Page extract:
◆ ◆ ◆ ◆

SCOTUS had already neutered the AWB before the ink was dry.
The ban completely fails the "text, history, and tradition" test used in the Bruen decision. If this is the new precedence test, the AWB can't hold up in any court, and likely won't be enforced by most states as a result.
Justice Thomas knew exactly what he was doing when he penned that holding. I hear that man has trouble sitting down most days... you know, due to his big brass ones he carries with him everywhere.


----------



## MrLemonade (5 mo ago)

Kauboy said:


> SCOTUS had already neutered the AWB before the ink was dry.
> The ban completely fails the "text, history, and tradition" test used in the Bruen decision. If this is the new precedence test, the AWB can't hold up in any court, and likely won't be enforced by most states as a result.
> Justice Thomas knew exactly what he was doing when he penned that holding. I hear that man has trouble sitting down most days... you know, due to his big brass ones he carries with him everywhere.
> View attachment 114811


While I AGREE in theory, court challenges often take millions of dollars, a decade, and depend on the CURRENT court composition.

Lower courts- well they might, or might not- follow precedent and the law. These all wind thru the judicial system. 

What is the Supreme Court composition in 2035? Anyone? It probably does not have brilliant pro-gun Justices Thomas or Alito.... the two strongest Conservative members.


----------



## Kauboy (May 12, 2014)

MrLemonade said:


> While I AGREE in theory, court challenges often take millions of dollars, a decade, and depend on the CURRENT court composition.
> 
> Lower courts- well they might, or might not- follow precedent and the law. These all wind thru the judicial system.

◆ ◆ ◆ ◆

Data segment:
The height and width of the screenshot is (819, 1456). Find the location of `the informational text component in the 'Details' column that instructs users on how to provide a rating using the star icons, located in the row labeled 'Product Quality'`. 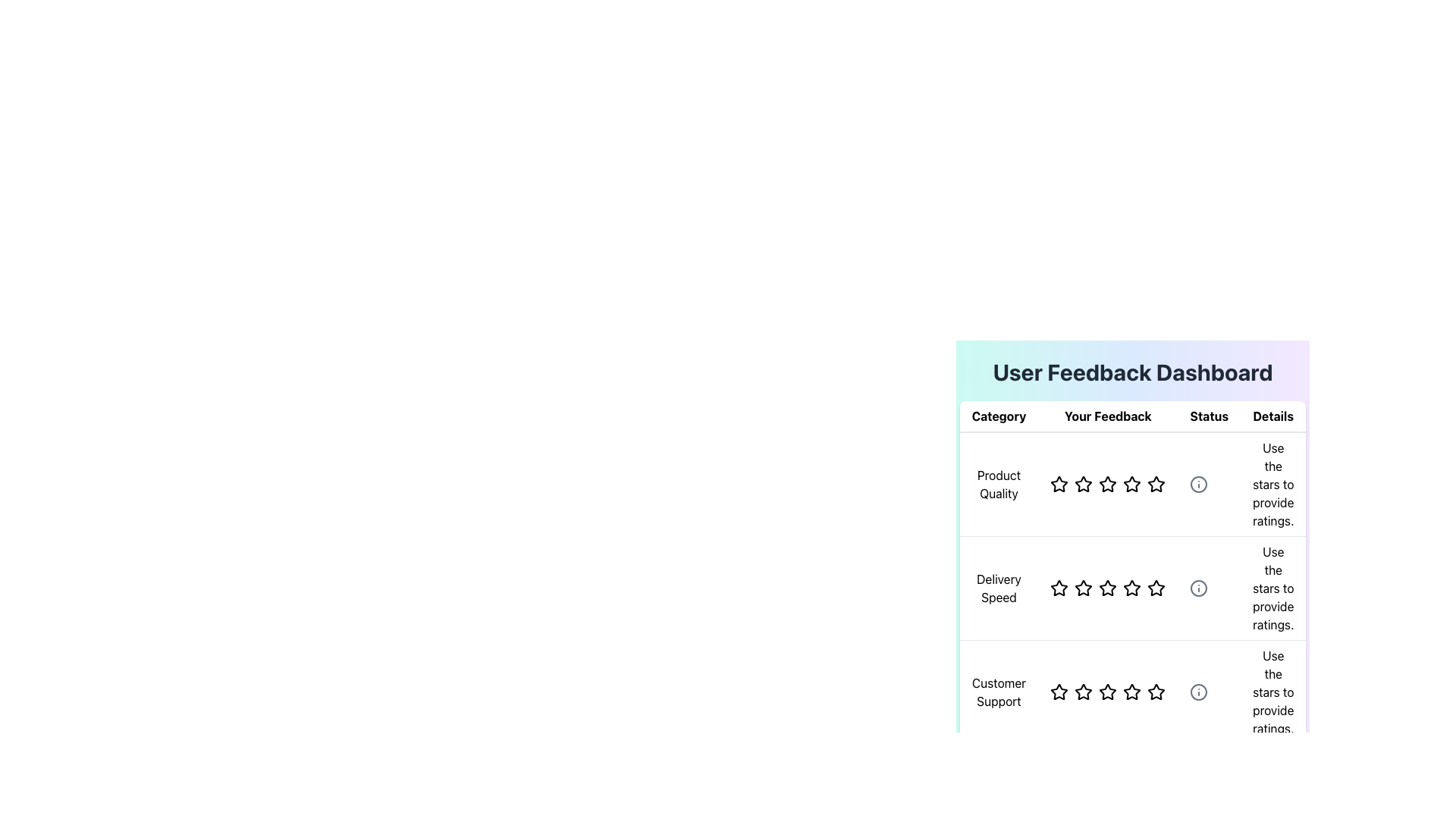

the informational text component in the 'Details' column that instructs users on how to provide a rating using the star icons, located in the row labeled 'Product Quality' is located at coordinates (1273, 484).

◆ ◆ ◆ ◆

Things to do:
**A.** From the forum thread on the assault weapons ban, reproduce the passage between "What is the" and "(May 12, 2014)", inclusive.
**B.** Answer these questions using the forum thread on the assault weapons ban:
(i) Which test used in the Bruen decision does the first post say the ban fails?
(ii) According to MrLemonade, what do court challenges often take and depend on?
(iii) Which two justices does MrLemonade call the two strongest Conservative members?

Answers in order:
**A.**
What is the Supreme Court composition in 2035? Anyone? It probably does not have brilliant pro-gun Justices Thomas or Alito.... the two strongest Conservative members.


----------



## Kauboy (May 12, 2014)

**B.**
(i) The "text, history, and tradition" test.
(ii) They often take millions of dollars and a decade, and they depend on the current court composition.
(iii) Justices Thomas and Alito.